__AIM 1__. In the passage about the Baker Plan, on what date did the Department of State release the plan?

__SOURCE PASSAGE__.
The US quickly endorsed this forthcoming proposal. James Baker explained
that "Our goal all along has been to try to assist in the implementation of
the Shamir initiative. There is no other proposal or initiative that we are
working with." On December 6, 1989, the Department of State released the Baker
Plan, which spelled out five points for the "peace process," referring to an
Egypt-Israel-Palestinian "dialogue" in Cairo. The Baker Plan stipulated that
Israel would attend "only after a satisfactory list of Palestinians has been
worked out," and that any Palestinians allowed by the US and Israel to attend
would be restricted to discussion of implementation of the Shamir Plan.

__AIM 2__. From the entries below, collect every line that contains the string "button".

__GIVEN INFORMATION__.
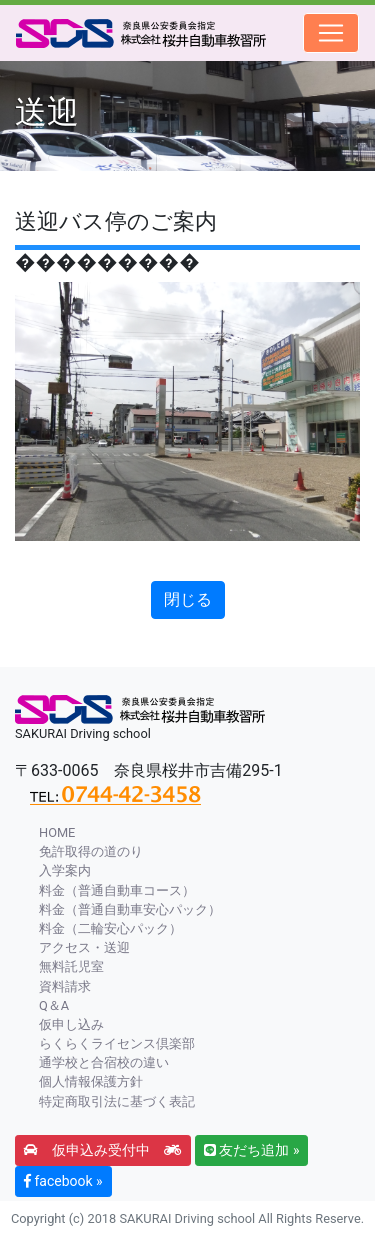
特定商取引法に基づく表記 (117, 1101)
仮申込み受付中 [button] (103, 1150)
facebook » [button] (63, 1181)
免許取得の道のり (91, 851)
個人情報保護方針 (91, 1081)
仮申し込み (71, 1024)
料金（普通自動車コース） (117, 890)
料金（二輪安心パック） (110, 928)
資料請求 (65, 986)
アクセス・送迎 (84, 947)
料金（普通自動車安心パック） (130, 909)
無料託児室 (71, 966)
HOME (57, 832)
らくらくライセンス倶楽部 (117, 1043)
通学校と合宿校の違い (104, 1062)
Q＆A (54, 1005)
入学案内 (65, 870)
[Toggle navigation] (331, 33)
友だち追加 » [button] (252, 1150)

__TASK RESPONSE 1__. December 6, 1989.

__TASK RESPONSE 2__.
仮申込み受付中 [button] (103, 1150)
facebook » [button] (63, 1181)
友だち追加 » [button] (252, 1150)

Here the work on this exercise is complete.